Items on where targets appear »
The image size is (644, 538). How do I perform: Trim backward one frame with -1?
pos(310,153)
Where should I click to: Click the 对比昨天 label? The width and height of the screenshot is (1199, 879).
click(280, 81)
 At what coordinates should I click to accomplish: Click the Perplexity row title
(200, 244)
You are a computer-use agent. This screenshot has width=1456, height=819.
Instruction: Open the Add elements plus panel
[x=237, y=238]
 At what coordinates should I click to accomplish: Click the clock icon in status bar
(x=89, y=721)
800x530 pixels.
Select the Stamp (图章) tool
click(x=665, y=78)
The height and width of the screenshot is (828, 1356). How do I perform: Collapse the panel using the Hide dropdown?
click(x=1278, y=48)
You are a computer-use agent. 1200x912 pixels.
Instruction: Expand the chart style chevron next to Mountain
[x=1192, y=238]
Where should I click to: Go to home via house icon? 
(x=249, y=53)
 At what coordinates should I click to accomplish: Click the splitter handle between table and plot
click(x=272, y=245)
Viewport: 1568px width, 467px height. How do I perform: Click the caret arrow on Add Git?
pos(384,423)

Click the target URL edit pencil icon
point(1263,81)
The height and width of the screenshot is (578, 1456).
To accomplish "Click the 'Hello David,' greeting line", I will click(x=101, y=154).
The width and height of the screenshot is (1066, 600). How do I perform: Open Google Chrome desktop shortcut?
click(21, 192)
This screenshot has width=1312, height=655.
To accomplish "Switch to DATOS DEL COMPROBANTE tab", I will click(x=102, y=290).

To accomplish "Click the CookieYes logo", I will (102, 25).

REQUIREMENTS » Please write out the items again, starting with the line containing "Where should I click to: Click" and going on through the line containing "[x=237, y=238]", keeping the requests as they are. Add -135 to every coordinate in the answers.

RESULT BELOW »
Where should I click to: Click the 对比昨天 label? The width and height of the screenshot is (1199, 879).
click(145, -54)
 At what coordinates should I click to accomplish: Click the Perplexity row title
(65, 109)
You are a computer-use agent. This screenshot has width=1456, height=819.
Instruction: Open the Add elements plus panel
[x=102, y=103]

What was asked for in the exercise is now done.